Item coordinate data:

○ ○ ○ ○ ○

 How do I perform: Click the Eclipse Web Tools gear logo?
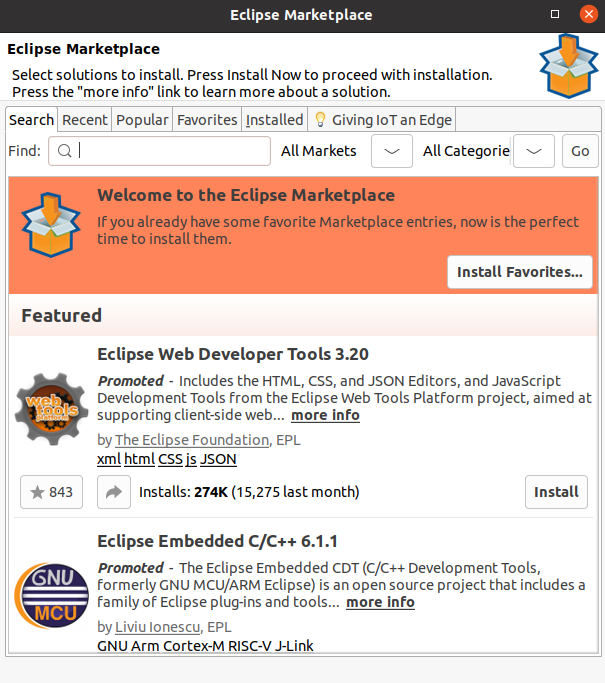point(52,412)
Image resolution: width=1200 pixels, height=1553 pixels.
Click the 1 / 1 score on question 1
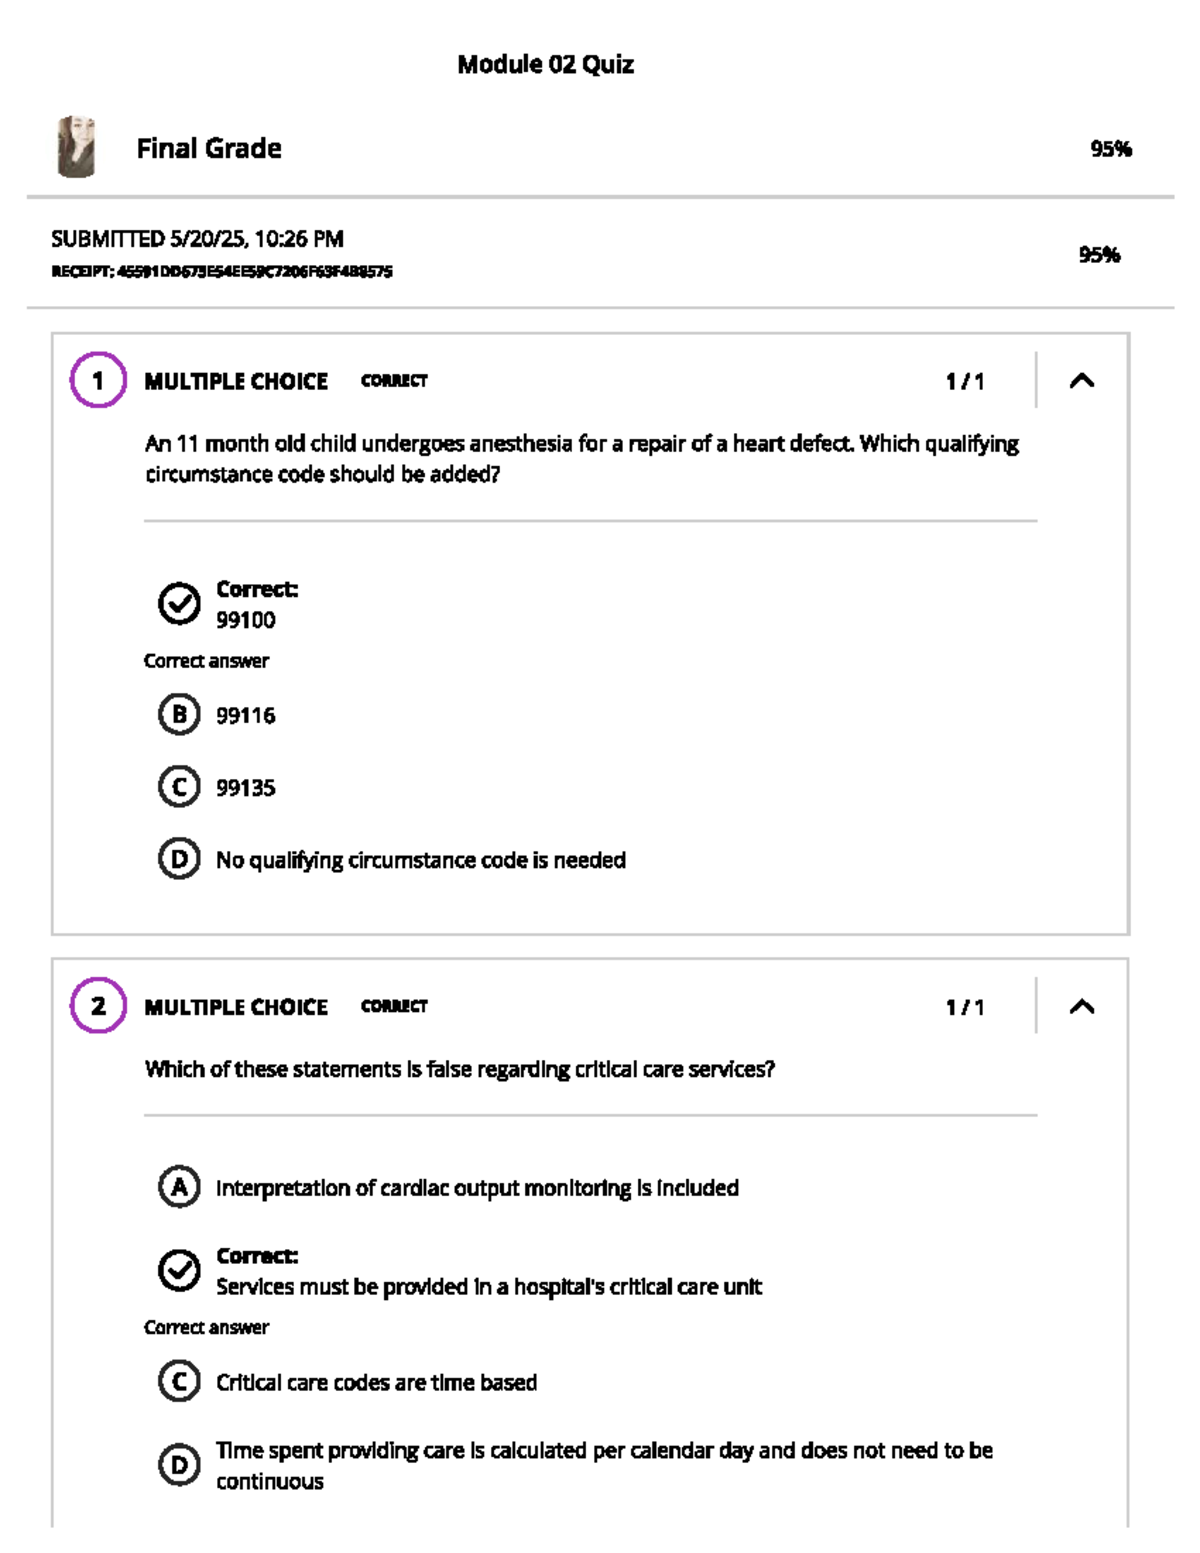click(965, 381)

○ ○ ○ ○ ○

*WHAT IS NEEDED*.
Can you arrange the items starting at the line containing "Image resolution: width=1200" and ending with the last item as a two-column CSV with the headers instruction and coordinates? Give one row per item, with each value in a single quoted field, line breaks turned into spaces, and the pictures left out.

*FULL RESPONSE*.
instruction,coordinates
"Image resolution: width=1200 pixels, height=1553 pixels. Click the 1 / 1 score on question 1","click(965, 381)"